In Stage 3, participants were given an additional 30 s to try to reach an agreement. For each second spent in this stage, the value of the joint prize and hence the amount in each share decreased linearly and proportionally, such that both shares were equal to zero at the end of the 30 s. On their screen, participants could observe the value of the shares decreasing in real time (i.e., shrinking every second). The shares stopped shrinking when one participant chose the small share. In this case, the participant who chose the large share received the remaining amount allocated to the large share, and the participant who switched to the small share received the remaining amount allocated to the small share. If no one switched before the end of the 30 s, both negotiators received nothing, and the total value of the joint prize was lost.

At the end of the negotiation phase, participants completed a demographics questionnaire in which they were asked to report their gender, age, and risk preferences. We elicited risk preferences by asking participants to indicate how willing they were to take risks in general on a scale from 0 to 10 (Dohmen et al., 2005).

Results

For each pair of participants {i, j}, we had four possible combinations of signals: (a) i received a bad signal and j received a good signal, (b) both i and j received a bad signal, (c) both i and j received a good signal, and (d) i received a good signal and j received a bad signal. The payoffs associated with each of these combinations are displayed in Table 1, separately for absolute outcomes and relative outcomes. Absolute payoffs were measured as the percentage of the initial prize received by each participant after the negotiation. This measure incorporated the possible loss of prize money in the negotiation process: As the prize money shrunk, the sum of absolute payoffs progressively approached zero. In contrast, relative payoffs were measured as the share of the final prize (i.e., the remaining amount of the joint prize at the end of the negotiation) received by each participant. Relative payoffs reflected only how well players did compared with each other, not relative to the initial amount they could have received.

Table 1.

Players’ Payoffs as a Function of Their Own Signal and the Signal of Their Partner

Payoff type and signal	Player j: good signal		Player j: bad signal
	Player i’s payoff	Player j’s payoff	Player i’s payoff	Player j’s payoff
Absolute payoffs
Player i: good signal	26.96%	26.96% (n = 46)	44.46%	35.89% (n = 102)
Player i: bad signal	35.89%	44.46% (n = 102)	39.18%	39.18% (n = 48)
Relative payoffs
Player i: good signal	50.00%	50.00% (n = 46)	55.33%	44.67% (n = 102)
Player i: bad signal	44.67%	55.33% (n = 102)	50.00%	50.00% (n = 48)

Note: Absolute payoffs were measured as the percentage of the initial prize received by each participant after the negotiation.
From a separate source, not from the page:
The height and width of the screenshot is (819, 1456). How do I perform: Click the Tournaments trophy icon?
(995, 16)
Relative payoffs were measured as the share of the final prize (i.e., the remaining amount of the joint prize at the end of the negotiation) received by each participant. For each pair of participants {i, j}, there were four possible combinations of signals.
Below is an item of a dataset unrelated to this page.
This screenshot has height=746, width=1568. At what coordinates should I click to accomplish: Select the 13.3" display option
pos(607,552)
The average absolute payoffs were lower when both participants received good signals than when both received bad signals. For pairs of participants who received opposite signals, the participant with the good signal received more than the participant with the bad signal in both relative and absolute terms.

Identification strategy

Because a participant’s confidence in our experiment is likely to be correlated with unobserved characteristics (e.g., dominance, extraversion, dispositional overconfidence), we cannot rely on raw confidence levels to establish a causal relationship between participants’ confidence and their outcome in the negotiation stage. Instead, to avoid the pitfalls of endogeneity, we used the exogenous variation in confidence that emerged from the noisy component of the signal given to participants. The signal is informative about the true state of the world (i.e., whether the participant performed better than his or her partner) because it is accurate in 75% of cases. Hence, it is no surprise that it shifted participants’ beliefs (see Fig. 2).

Fig. 2.

Prior and posterior beliefs of participants who were the better performer in the pair (top) and participants who were not (bottom), separately for when they received a good and a bad signal. Means (with error bars showing standard errors) are shown above each set of horizontal boxes. Dashed lines connect relevant means for prior and posterior beliefs. In each box, the horizontal line indicates the median; the left and right edges of the box indicate the first and third quartiles, respectively; and the whiskers extend 1.5 times the interquartile range. Dots indicate individual data, and the shaded areas show the distribution of the data.

Nevertheless, the signal observed by a participant was completely random and exogenous, conditional on the true state of the world (i.e., a participant randomly got a good signal with 75% probability if he or she was the better performer in the pair and with 25% probability otherwise). Because we knew whether the participant was the better performer, we were able to perfectly control for whether they outperformed their partner by using the noisy signal as an instrumental variable (using two-stage least squares and three-stage least squares regression instead of ordinary least squares regression; see Wooldridge, 2010) for participants’ posterior beliefs.² The use of an instrumental variable can be envisioned as a two-step process. In the first step, we regress participants’ confidence on the signals they received (i.e., confidence is instrumented by the signal). In the second step, we regress negotiation outcomes on this estimated measure of participants’ confidence. This process allows us to isolate the causal effect of variation in participants’ confidence that comes solely from the variation in the signal received on the outcome of the negotiation.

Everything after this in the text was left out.